Figure 9.

HIIT attenuates amyloid load and abnormal tau hyperphosphorylation through kidney-mediated clearance and polarized AQP4. (A) Representative immunofluorescence images of Aβ1-42 (red) and DAPI (blue) in the cortex and hippocampus (a). The Aβ1-42 intensities in the cortex and hippocampus were quantified and analyzed (b, n = 12 slices from 6 animals). The scale bar represents 10 μm. The levels of Aβ1-42 in the cortex and hippocampus were measured by ELISA (c, n = 5). The Aβ1-42 intensity was presented as a percentage of the STZ group. (B) Representative immunofluorescence images of PHF1 (green) and NeuN (red) in the cortex and hippocampus (a). 3D reconstruction of the neuron (white square), orthogonal view, and line-scan analysis in the STZ group were conducted to confirm the colocalization of PHF1 and NeuN (a). Numbers of PHF1 positive cells in the region of interest (b and d, n =12 slices from 6 animals). The PHF level in the cortex and hippocampus were measured by ELISA (c and e, n = 5). (C) Representative immunofluorescence and 3D rendering images of Aβ1-42 and PHF1 in the kidney tissue (a).
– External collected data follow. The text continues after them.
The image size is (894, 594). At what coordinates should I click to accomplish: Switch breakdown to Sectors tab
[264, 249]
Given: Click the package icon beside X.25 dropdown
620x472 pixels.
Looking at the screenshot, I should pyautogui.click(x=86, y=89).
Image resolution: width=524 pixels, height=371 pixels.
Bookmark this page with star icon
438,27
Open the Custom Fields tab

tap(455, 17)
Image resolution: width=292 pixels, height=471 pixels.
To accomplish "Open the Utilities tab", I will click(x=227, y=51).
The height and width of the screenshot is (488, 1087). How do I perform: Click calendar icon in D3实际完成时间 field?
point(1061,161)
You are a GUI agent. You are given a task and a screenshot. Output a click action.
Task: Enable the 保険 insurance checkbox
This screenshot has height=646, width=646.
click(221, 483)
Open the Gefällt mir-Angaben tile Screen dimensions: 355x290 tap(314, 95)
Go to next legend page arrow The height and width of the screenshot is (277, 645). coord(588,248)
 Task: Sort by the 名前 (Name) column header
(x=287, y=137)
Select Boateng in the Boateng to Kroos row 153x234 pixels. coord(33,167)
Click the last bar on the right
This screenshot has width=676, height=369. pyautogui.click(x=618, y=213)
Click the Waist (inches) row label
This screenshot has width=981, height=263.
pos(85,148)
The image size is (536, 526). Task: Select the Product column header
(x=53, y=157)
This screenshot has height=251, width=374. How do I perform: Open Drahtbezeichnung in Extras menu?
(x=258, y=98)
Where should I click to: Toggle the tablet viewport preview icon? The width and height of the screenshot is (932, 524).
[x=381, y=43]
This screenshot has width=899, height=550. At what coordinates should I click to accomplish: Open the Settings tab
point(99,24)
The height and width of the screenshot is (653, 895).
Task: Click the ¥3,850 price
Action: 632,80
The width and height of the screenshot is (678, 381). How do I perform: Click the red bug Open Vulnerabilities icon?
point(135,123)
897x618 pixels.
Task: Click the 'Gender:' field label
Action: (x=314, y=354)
The images of HE staining showed the glomerulus and kidney tubule marked by a box where the immunofluorescence images were taken (a). Immunofluorescence intensity and ELISA analysis results of Aβ1-42 (b) and PHF (c) were displayed as a percentage of the STZ group. (D) Linear regression analysis of the association between AQP4 (n-AQP4, p-AQP4, and depolarized AQP4) and the levels of Aβ or PHF1 in the renal tubule. P < 0.05 vs. STZ group.